Generative AI quickly rises ranks among leading enterprise risks

The growing availability of generative AI tools such as ChatGPT has quickly become a key concern for enterprise risk executives, according to a Gartner survey.

In the second quarter of this year, generative AI was the second most frequently cited emerging risk among 249 senior enterprise risk leaders.

This was the first time generative AI appeared in the top 10 risks, and it was listed by 66% of those surveyed.

“This reflects both the rapid growth of public awareness and usage of generative AI tools, as well as the breadth of potential use cases, and therefore potential risks, that these tools engender,” said Ran Xu, director of research in the Gartner Risk & Audit Practice, in a press release.

Specific risks

There are three main aspects of generative AI risks that need to be addressed, Gartner said in the press release about its enterprise risk survey.

Data privacy is one key risk area because generative AI tools can possibly share user information with third parties without prior notice.

“This has the potential to violate privacy law in many jurisdictions,” the Gartner release said.

Along similar lines, enterprises face intellectual property risks because sensitive or confidential information entered into a generative AI tool could end up in outputs for other users.

Cybersecurity is the third key generative AI risk area, as hackers have a tendency to try to exploit emerging tech.

“We’ve seen examples of malware and ransomware code that generative AI has been tricked into producing, as well as ‘prompt injections’ attacks that can trick these tools into giving away information they should not,” Xu said. “This is leading to the industrialization of advanced phishing attacks.”

Managing risk

Gartner has outlined steps legal leaders can take to help manage AI-related risk.
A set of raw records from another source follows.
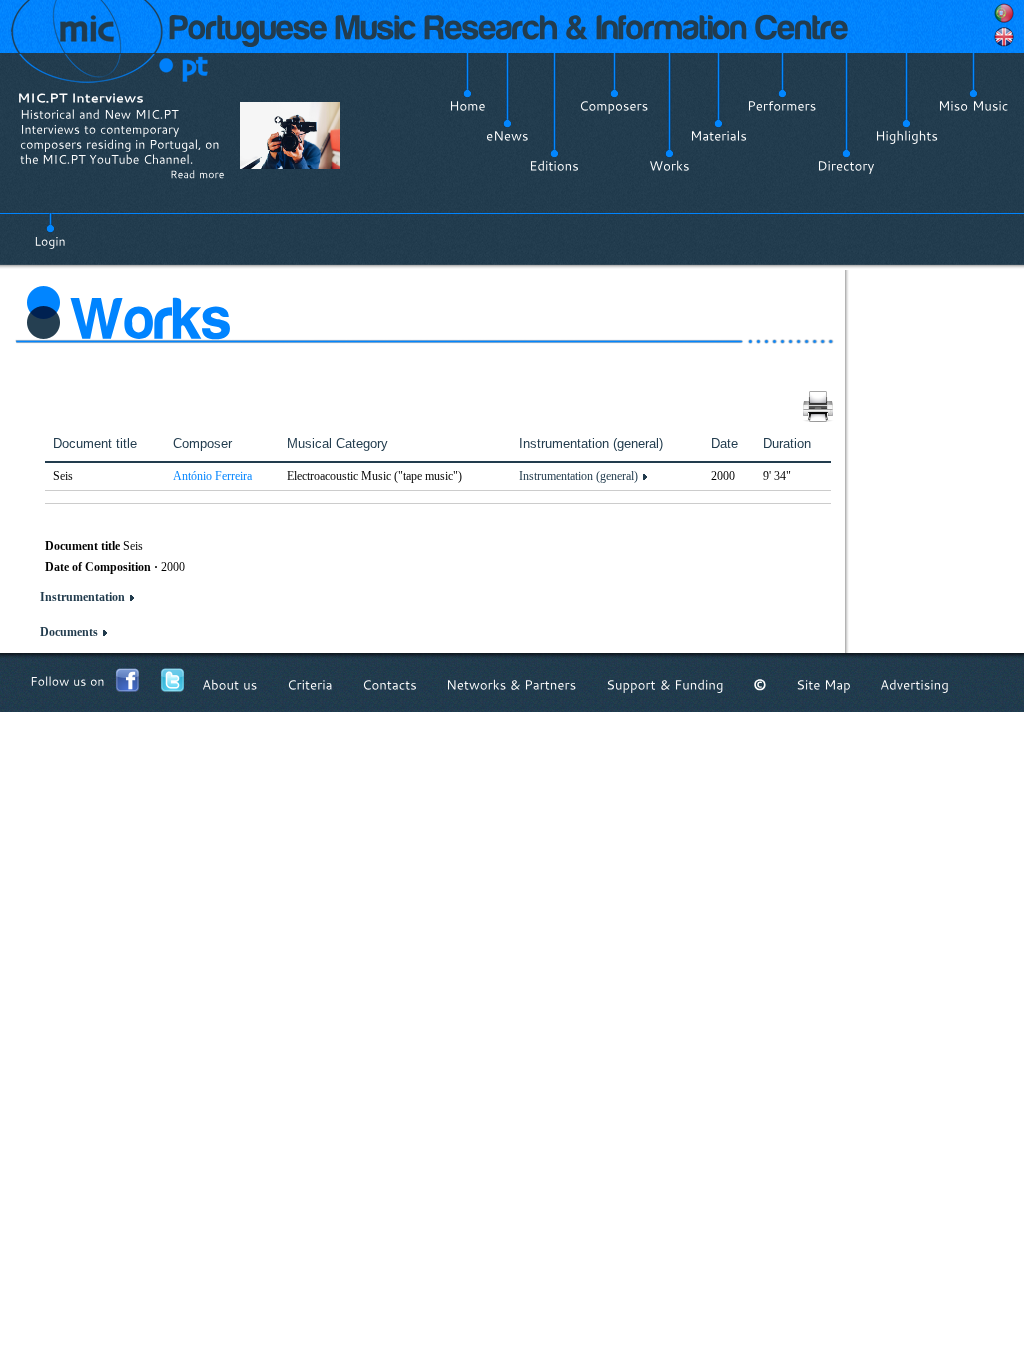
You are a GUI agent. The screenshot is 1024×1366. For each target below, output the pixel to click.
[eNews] (507, 136)
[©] (760, 684)
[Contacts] (389, 684)
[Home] (467, 106)
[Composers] (614, 106)
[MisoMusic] (973, 106)
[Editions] (554, 166)
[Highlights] (906, 136)
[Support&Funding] (665, 684)
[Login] (50, 230)
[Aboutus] (230, 684)
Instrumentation (82, 597)
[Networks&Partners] (511, 684)
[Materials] (718, 136)
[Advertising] (914, 684)
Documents (69, 632)
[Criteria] (310, 684)
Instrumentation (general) (578, 476)
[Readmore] (197, 174)
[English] (1004, 37)
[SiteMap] (823, 684)
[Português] (1004, 13)
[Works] (669, 166)
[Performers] (782, 106)
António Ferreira (212, 476)
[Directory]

The recommended actions include putting controls in place that cover the life cycle of any high-risk AI tool.

“One approach to this may be an algorithmic impact assessment (AIA) that documents decision making, demonstrates due diligence, and will reduce present and future regulatory risk and other liability,” said Laura Cohn, senior principal, research at Gartner, in a press release.

Legal leaders should also make sure their risk management efforts are cross-functional. They are advised to involve information security, data management, data science, privacy and compliance.

“Since legal leaders typically don’t own the business process they embed controls for, consulting the relevant business units is vital,” Gartner said in a press release.

On the privacy front, legal and compliance leaders can mandate privacy impact assessments early in an AI project and apply privacy-by-design principles.

Risks beyond AI

The leading emerging risk cited by enterprise risk executives was third-party viability, which was mentioned by 67% of respondents to the Gartner survey.

Xu said that persistent inflation has escalated costs and margin pressures on third parties.

“If economic conditions deteriorate broadly, this may cause an unexpected drop in demand that could affect vendor viability or their ability to provide goods and services in a timely manner,” the Gartner press release said.

In a related vein, the third most frequently cited emerging risk was financial planning uncertainty at 62%. Gartner’s second quarter enterprise risk survey was conducted in May.